I would strongly suggest re-visiting the methods you are exposing on IBoard to see if there is a way you can expose something like "get the piece at this coordinate" in a more generic way. Make sure that any methods a controller needs to invoke on a IBoard instance are only the methods in the IBoard interface.
For example, while for implementing getAllValidSwitches() ArrayBoardSwitchController only needs the getPieceAt() method, that would not be a good idea to do with ListBoardSwitchController(in that class I use internally lists because it's easier to check if the move is valid that way).
If an operation such as "get piece at this coordinate" is instrumental to the IBoard interface, then the implementations must be faithful to their contract and implement it correctly. It sounds as if your ListBoard is not faithfully meeting the contract set out in IBoard.
3: Let ArrayBoardSwitchController and ListBoardSwitchController be inner classes of ArrayBoard and ListBoard. The implementation of the controller is tied to the implementation of your board, thus it makes sense to keep them together. Because the controller will be an inner class you can use the implementation details from the board. Then to make it work extend the IBoard interface to return a ISwitchController.
Note that this is only slightly different from option 1. (The ISwitchController can now be used indirectly from a IBoard, merging them gives direct access to ISwitchController)
What is the purpose of ListBoard as an object decoupled from ArrayBoard? If I were going to bother with the list of gems at all, I would keep it in an object which also held an array of what was in each position, so that swapping the position of two gems could be done quickly and efficiently. Not that I'm clear on why you need the position list anyhow?

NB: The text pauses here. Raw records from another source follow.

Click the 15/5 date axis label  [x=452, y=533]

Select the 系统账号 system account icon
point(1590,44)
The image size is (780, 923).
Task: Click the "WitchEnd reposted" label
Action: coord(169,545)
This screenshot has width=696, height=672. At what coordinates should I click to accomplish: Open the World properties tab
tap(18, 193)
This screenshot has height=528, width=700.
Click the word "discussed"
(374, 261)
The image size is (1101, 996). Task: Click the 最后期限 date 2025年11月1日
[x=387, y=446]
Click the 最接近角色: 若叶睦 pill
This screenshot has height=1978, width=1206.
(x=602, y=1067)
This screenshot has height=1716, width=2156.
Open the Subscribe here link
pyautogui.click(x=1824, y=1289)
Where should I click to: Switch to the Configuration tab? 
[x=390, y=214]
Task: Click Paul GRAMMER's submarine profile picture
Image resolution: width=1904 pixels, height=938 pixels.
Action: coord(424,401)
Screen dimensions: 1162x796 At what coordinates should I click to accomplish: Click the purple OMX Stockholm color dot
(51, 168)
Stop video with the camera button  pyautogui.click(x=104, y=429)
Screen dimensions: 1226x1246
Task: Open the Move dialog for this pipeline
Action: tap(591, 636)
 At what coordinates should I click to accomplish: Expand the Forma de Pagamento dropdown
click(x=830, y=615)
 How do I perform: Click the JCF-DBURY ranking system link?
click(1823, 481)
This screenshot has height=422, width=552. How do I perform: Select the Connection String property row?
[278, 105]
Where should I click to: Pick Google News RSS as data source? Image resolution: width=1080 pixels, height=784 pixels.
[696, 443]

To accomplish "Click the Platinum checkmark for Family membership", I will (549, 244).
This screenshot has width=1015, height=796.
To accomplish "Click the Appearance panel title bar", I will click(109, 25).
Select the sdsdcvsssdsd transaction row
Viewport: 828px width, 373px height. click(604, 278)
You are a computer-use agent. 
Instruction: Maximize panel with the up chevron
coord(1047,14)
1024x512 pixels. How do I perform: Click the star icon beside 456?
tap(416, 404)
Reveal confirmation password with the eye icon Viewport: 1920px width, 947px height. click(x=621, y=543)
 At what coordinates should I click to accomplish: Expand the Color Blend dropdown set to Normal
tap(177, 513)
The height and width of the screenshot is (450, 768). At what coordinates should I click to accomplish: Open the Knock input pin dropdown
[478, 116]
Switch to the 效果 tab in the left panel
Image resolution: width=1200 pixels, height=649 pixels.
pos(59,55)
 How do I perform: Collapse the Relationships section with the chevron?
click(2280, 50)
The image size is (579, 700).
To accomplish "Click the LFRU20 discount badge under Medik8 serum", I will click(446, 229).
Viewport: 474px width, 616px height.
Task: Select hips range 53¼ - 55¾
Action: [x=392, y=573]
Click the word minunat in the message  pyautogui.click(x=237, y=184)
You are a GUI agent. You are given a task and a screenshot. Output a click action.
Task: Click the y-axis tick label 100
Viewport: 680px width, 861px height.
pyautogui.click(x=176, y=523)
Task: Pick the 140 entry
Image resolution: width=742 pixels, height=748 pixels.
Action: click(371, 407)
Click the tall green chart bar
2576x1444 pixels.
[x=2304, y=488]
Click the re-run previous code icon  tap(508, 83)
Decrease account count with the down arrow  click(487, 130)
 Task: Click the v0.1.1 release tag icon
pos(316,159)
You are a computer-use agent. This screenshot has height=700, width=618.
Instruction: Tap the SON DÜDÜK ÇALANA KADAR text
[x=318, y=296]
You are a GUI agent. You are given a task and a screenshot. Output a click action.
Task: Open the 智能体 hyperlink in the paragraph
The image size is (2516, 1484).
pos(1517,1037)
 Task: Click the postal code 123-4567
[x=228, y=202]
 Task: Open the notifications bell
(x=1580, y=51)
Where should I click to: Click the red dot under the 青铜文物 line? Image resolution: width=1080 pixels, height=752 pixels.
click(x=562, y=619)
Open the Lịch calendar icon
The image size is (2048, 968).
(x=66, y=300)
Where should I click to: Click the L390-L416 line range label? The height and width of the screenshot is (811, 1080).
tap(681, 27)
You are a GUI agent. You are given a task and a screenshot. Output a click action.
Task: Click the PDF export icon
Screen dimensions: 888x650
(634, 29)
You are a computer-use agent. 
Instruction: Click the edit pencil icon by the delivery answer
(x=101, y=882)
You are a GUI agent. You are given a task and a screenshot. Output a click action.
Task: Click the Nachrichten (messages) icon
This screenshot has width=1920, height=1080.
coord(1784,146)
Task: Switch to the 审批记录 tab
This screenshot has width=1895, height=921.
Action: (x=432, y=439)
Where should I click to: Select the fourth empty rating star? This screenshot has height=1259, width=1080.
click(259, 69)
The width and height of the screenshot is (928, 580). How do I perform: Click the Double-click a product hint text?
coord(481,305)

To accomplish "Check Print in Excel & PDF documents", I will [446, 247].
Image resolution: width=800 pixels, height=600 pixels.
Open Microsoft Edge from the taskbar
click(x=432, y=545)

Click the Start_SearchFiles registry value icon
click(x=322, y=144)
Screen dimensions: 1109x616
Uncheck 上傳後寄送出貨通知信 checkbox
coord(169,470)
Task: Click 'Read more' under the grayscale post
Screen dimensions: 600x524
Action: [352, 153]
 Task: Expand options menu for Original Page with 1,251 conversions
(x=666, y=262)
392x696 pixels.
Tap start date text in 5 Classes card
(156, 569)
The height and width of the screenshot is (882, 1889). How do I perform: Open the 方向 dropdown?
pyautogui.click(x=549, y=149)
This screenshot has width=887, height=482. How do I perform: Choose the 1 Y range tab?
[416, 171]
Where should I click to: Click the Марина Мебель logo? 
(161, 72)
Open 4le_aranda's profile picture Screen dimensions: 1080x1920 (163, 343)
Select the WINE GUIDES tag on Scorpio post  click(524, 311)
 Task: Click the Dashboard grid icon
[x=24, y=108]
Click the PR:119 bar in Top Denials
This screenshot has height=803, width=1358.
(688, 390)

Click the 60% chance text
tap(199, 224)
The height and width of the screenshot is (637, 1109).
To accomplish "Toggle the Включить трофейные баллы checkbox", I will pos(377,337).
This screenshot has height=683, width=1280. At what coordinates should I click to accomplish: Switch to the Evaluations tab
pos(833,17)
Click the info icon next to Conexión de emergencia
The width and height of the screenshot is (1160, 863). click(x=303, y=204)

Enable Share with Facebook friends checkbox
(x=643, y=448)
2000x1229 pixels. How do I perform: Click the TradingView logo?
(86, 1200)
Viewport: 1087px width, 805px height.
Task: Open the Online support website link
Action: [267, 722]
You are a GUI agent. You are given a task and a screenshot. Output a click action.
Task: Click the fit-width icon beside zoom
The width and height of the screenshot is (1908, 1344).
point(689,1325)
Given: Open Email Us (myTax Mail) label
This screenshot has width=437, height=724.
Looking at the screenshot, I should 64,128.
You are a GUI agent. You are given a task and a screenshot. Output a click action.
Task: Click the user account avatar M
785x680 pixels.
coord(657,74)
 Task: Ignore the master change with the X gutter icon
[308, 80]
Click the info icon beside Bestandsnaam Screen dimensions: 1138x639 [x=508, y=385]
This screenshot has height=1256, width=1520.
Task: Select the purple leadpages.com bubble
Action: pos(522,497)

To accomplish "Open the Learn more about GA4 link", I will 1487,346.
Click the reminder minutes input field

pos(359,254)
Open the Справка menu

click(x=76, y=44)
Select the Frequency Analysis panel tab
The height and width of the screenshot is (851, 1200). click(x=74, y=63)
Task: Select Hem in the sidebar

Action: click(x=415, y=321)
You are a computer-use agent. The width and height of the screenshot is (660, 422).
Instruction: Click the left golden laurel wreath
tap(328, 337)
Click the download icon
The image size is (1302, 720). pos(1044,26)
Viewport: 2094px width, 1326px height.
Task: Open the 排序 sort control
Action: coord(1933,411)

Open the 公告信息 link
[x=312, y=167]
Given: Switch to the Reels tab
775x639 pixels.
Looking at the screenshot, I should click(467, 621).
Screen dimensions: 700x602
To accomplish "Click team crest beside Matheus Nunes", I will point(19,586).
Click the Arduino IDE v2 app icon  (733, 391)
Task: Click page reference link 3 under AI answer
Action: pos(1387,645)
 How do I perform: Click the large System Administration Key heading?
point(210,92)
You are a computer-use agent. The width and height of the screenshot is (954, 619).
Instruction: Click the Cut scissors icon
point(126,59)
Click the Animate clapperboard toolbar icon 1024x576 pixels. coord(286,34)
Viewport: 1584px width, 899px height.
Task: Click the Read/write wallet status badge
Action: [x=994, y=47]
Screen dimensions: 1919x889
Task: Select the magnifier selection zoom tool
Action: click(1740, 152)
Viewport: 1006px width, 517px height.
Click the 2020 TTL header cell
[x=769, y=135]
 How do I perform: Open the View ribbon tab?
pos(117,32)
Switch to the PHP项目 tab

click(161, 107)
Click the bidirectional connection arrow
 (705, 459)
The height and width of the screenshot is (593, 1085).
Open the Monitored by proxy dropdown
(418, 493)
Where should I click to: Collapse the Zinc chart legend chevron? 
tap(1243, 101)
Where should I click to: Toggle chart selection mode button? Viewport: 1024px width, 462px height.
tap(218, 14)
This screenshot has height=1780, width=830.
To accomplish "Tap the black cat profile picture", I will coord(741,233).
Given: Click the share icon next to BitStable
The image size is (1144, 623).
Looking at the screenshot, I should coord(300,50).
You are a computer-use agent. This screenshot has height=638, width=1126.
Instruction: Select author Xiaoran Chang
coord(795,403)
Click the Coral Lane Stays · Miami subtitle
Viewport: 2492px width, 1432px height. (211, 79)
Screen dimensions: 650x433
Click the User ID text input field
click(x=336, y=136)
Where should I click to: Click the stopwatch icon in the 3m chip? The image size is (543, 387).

If a 6507 running at 1.19Mhz with 128 bytes of RAM and 20% CPU availability can handle Columns, finding all 3-in-a-row combinations on a 6x20 in less than 100ms, I would think more modern machines could scan for moves acceptably fast without using a list of what gems are where. I'd suggest padding your board array so you don't have to worry about edge cases, and for each gem check 16 combinations of various cells within 3 squares of it(*) to see if they both match it. Some moves may be double-reported (e.g. this algorithm may detect that moving a gem left will create a 3-in-a-row, and also detect that moving the gem to the left of the first one right will create a 3-in-a-row) but that shouldn't be a problem.
(*) If a gem can move left, then it must match either the two gems to the left of the destination, or the two gems above the destination, or the two gems below, or one above and one below. Likewise for the other directions.